Zomato CEO Defends Gig Economy: Reveals ₹102/Hour Earnings, 10-Min Delivery Logic
Zomato CEO Goyal's 5-Point Defence of Gig Work Model

Deepinder Goyal, the Founder and CEO of Zomato, has issued a detailed public defence of the company's gig work model amidst growing scrutiny. In a five-point statement shared on the social media platform X, Goyal addressed key concerns about delivery partner earnings, working conditions, safety pressures from quick commerce, and welfare benefits.

Earnings and Flexibility: The Core of the Gig Model

Goyal presented data to counter narratives of low pay. He stated that in 2025, the average earnings per hour (EPH) for a Zomato delivery partner, excluding tips, stood at ₹102. This marked an increase from ₹92 in 2024, representing a year-on-year growth of approximately 10.9%. He emphasized that EPH has shown steady growth over a longer horizon as well.

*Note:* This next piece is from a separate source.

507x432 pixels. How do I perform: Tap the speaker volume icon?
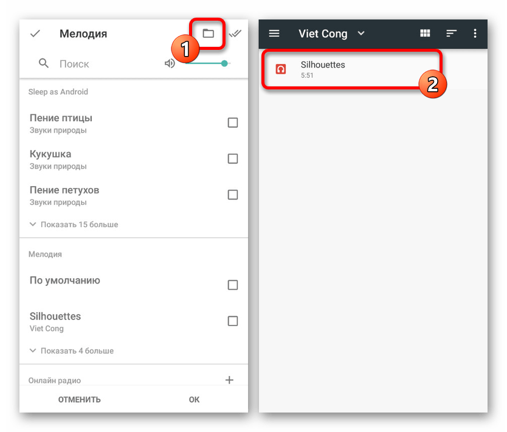(x=170, y=63)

On tips, Goyal clarified that partners receive 100% of customer tips, which are transferred instantly with zero deductions. The average tip per hour was INR 2.6 in 2025 and INR 2.4 in 2024. He noted that about 5% of Zomato orders and 2.5% of Blinkit orders receive tips.

Defining the model's flexibility, Goyal revealed that in 2025, the average partner worked for 38 days in the year and about seven hours per working day. Only 2.3% of partners worked more than 250 days annually. He stressed that partners are not assigned shifts or geographies; they decide when to log in, log out, and choose their work areas. "This shows that gig work is a reliable source of secondary income... It is used as a flexible, stop-gap earning option, not a long-term lock-in," he wrote.

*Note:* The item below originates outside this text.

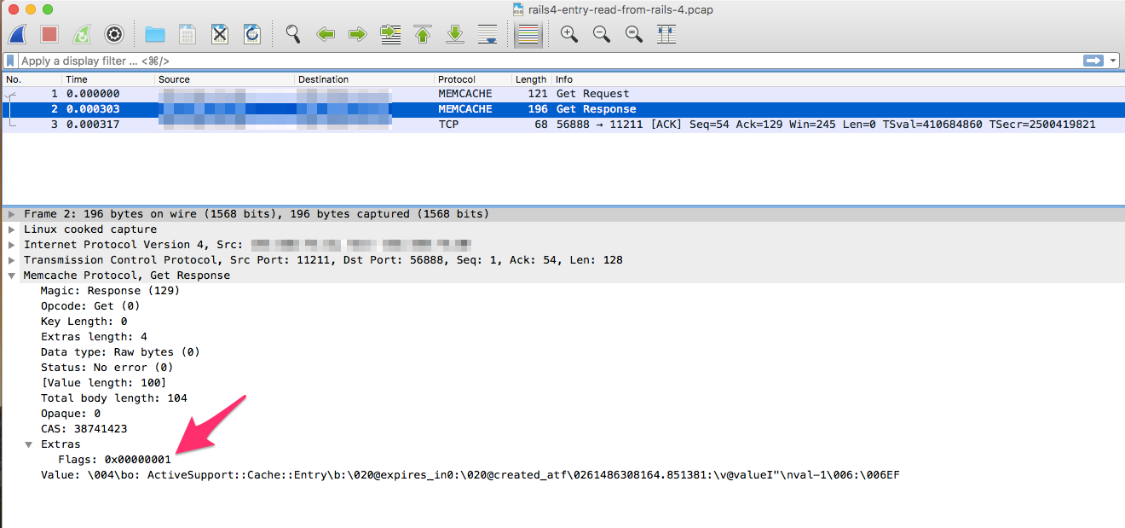The image size is (1125, 528).
Task: Expand the Linux cooked capture section
Action: pos(11,229)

Addressing Safety and Welfare Concerns

A significant part of Goyal's statement tackled the perception that quick commerce's 10-minute delivery promise forces unsafe driving. He asserted that this is not how the system operates. "Delivery partners are not shown customer-facing time promises. There is no '10-minute timer' or countdown in the delivery app," Goyal explained.

He attributed fast deliveries primarily to dark stores being located closer to customers, not from increased road speeds. However, he acknowledged that road safety remains a complex challenge requiring shared responsibility across stakeholders.

On welfare, Goyal highlighted that Zomato and Blinkit spent over ₹100 crore on insurance coverage for delivery partners in 2025. The company bears the entire premium cost. The coverage includes accident insurance (up to ₹10 lakh), medical insurance (₹1 lakh + ₹5,000 OPD), loss of pay insurance (up to ₹50,000), and maternity insurance (up to ₹40,000).

Additional Support Systems for Gig Workers

Beyond insurance, Goyal listed other support initiatives: two period rest days per month for women delivery partners, assistance in filing income tax returns (used by 95,000 partners), access to a gig-variant of the National Pension Scheme (54,000 partners enrolled), and an SOS service for emergencies.

Concluding his defence, Goyal posed a question: "Now tell me, is this unfair? Especially for an unskilled job, which is largely part-time, and has zero barriers to entry."

The statement comes in response to criticism from various quarters, including former Jet Airways CEO Sanjiv Kapoor, who recently questioned the necessity of 10-minute deliveries on X. Kapoor asked if a 30-minute or 1-hour delivery system would be a better balance for worker safety and customer satisfaction, unless for medical emergencies.